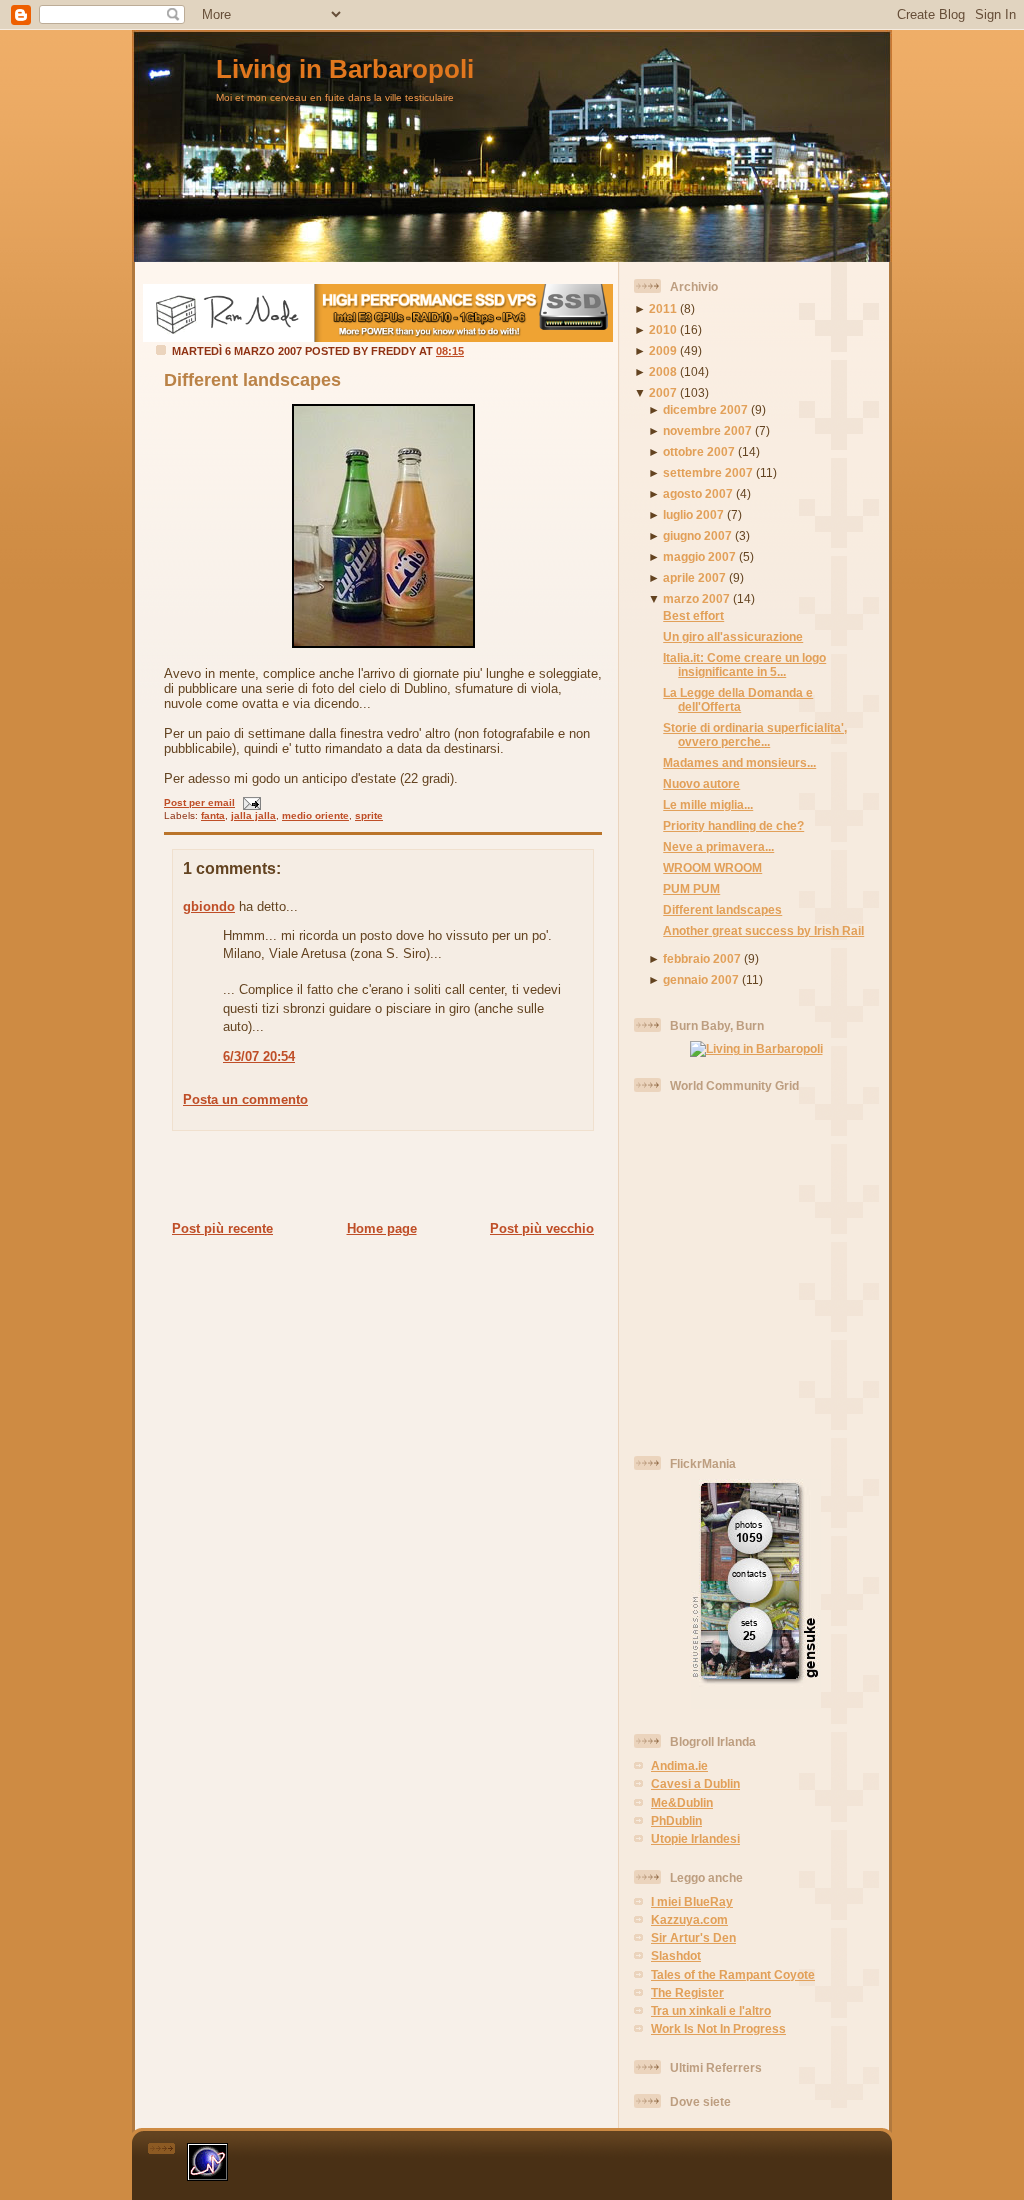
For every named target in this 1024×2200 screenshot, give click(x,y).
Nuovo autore (701, 783)
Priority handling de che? (733, 825)
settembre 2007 (708, 472)
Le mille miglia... (708, 804)
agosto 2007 (698, 493)
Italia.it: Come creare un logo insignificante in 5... (744, 664)
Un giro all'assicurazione (733, 636)
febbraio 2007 (702, 958)
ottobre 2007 (699, 451)
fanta (213, 815)
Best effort (693, 615)
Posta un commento (245, 1099)
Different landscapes (252, 380)
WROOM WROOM (712, 867)
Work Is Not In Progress (718, 2028)
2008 (663, 371)
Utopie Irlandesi (695, 1838)
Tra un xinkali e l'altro (711, 2010)
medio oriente (315, 815)
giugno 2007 (697, 535)
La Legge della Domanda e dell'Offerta (738, 699)
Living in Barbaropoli (345, 69)
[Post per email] (249, 802)
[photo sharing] (383, 643)
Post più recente (222, 1228)
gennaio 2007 (701, 979)
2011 (663, 308)
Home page (382, 1228)
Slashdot (676, 1955)
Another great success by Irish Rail (763, 930)
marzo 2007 (696, 598)
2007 (663, 392)
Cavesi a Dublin (695, 1783)
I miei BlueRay (692, 1901)
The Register (687, 1992)
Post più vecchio (542, 1228)
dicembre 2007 (705, 409)
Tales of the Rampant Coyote (733, 1974)
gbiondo (209, 906)
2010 (663, 329)
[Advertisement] (377, 1175)
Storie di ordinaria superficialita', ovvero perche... (755, 734)
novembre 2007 (707, 430)
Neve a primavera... (718, 846)
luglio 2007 (693, 514)
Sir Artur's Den (693, 1937)
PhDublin (676, 1820)
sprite (369, 815)
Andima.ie (679, 1765)
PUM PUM (691, 888)
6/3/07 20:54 (259, 1056)
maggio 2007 (699, 556)
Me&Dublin (682, 1802)
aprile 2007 (694, 577)
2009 (663, 350)
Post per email (199, 802)
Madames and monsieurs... (739, 762)
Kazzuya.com (689, 1919)
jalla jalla (253, 815)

※

> **Exercise brief**
Apart from the pictures, set down all the entries above exactly.

> **Your solution**
For every named target in this 1024×2200 screenshot, give click(x,y).
Nuovo autore (701, 783)
Priority handling de che? (733, 825)
settembre 2007 (708, 472)
Le mille miglia... (708, 804)
agosto 2007 (698, 493)
Italia.it: Come creare un logo insignificante in 5... (744, 664)
Un giro all'assicurazione (733, 636)
febbraio 2007 (702, 958)
ottobre 2007 (699, 451)
fanta (213, 815)
Best effort (693, 615)
Posta un commento (245, 1099)
Different landscapes (252, 380)
WROOM WROOM (712, 867)
Work Is Not In Progress (718, 2028)
2008 (663, 371)
Utopie Irlandesi (695, 1838)
Tra un xinkali e l'altro (711, 2010)
medio oriente (315, 815)
giugno 2007 (697, 535)
La Legge della Domanda e dell'Offerta (738, 699)
Living in Barbaropoli (345, 69)
[Post per email] (249, 802)
[photo sharing] (383, 643)
Post più recente (222, 1228)
gennaio 2007 (701, 979)
2011 (663, 308)
Home page (382, 1228)
Slashdot (676, 1955)
Another great success by Irish Rail (763, 930)
marzo 2007 (696, 598)
2007 (663, 392)
Cavesi a Dublin (695, 1783)
I miei BlueRay (692, 1901)
The Register (687, 1992)
Post più vecchio (542, 1228)
dicembre 2007 (705, 409)
Tales of the Rampant Coyote (733, 1974)
gbiondo (209, 906)
2010 (663, 329)
[Advertisement] (377, 1175)
Storie di ordinaria superficialita', ovvero perche... (755, 734)
novembre 2007 (707, 430)
Neve a primavera... (718, 846)
luglio 2007 (693, 514)
Sir Artur's Den (693, 1937)
PhDublin (676, 1820)
sprite (369, 815)
Andima.ie (679, 1765)
PUM PUM (691, 888)
6/3/07 20:54 (259, 1056)
maggio 2007 (699, 556)
Me&Dublin (682, 1802)
aprile 2007 (694, 577)
2009 (663, 350)
Post per email (199, 802)
Madames and monsieurs... (739, 762)
Kazzuya.com (689, 1919)
jalla jalla (253, 815)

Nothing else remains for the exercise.